• _What is needed_
Set down exactly the lines running from the one with "Viewport: 955px width, 724px height." to the last line of the listing below, both included, and skip every picture.

• _Input data_
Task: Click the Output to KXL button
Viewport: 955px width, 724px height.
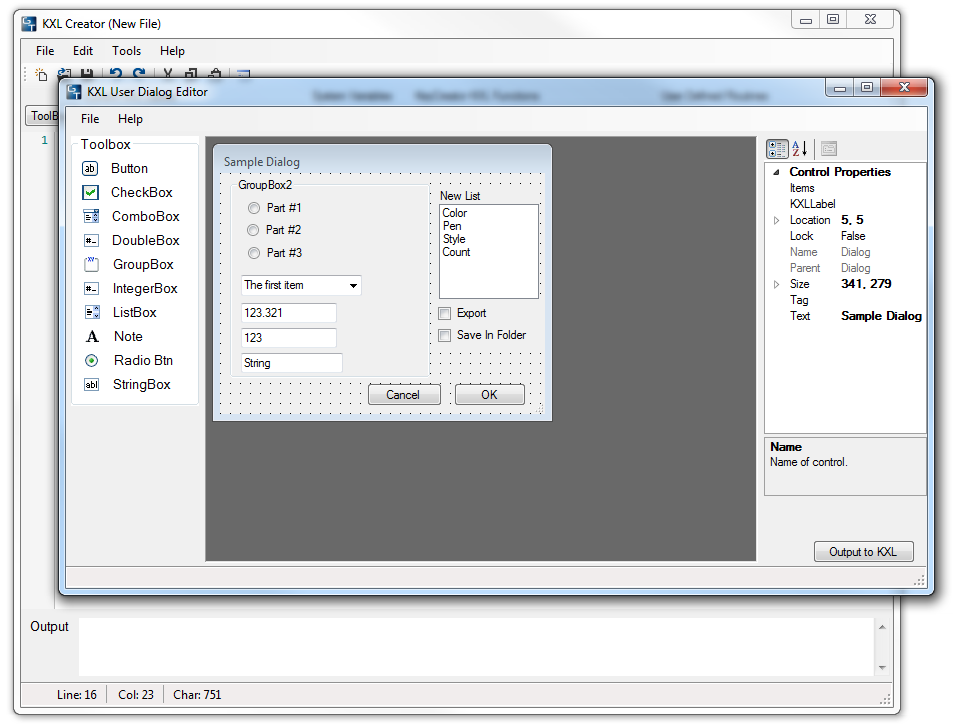Action: (x=863, y=552)
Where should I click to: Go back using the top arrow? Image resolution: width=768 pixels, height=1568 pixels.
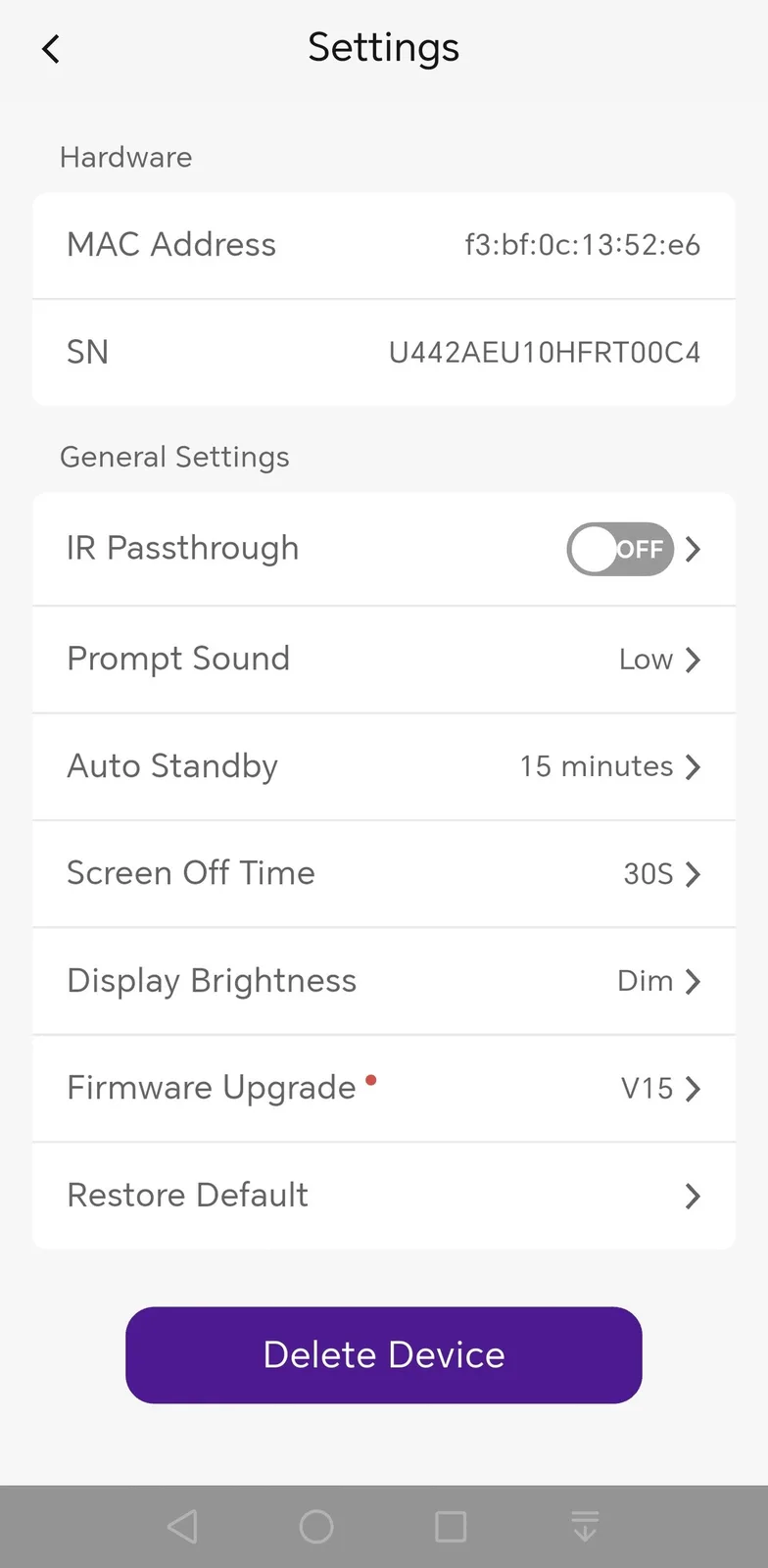click(51, 49)
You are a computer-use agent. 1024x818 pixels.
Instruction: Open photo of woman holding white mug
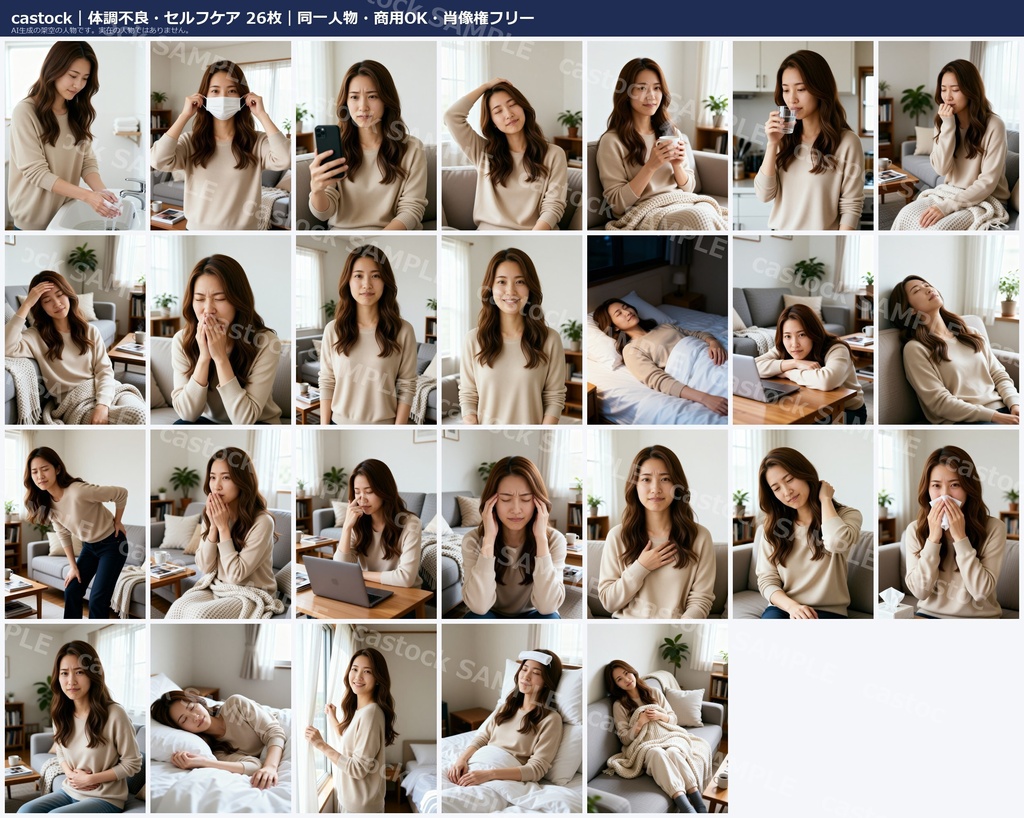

• _Final answer_
Viewport: 955px width, 724px height.
Action: (x=863, y=552)
Where should I click to: Go back using the top arrow? Image resolution: width=768 pixels, height=1568 pixels.
click(51, 49)
You are a computer-use agent. 1024x818 pixels.
Instruction: Open photo of woman holding white mug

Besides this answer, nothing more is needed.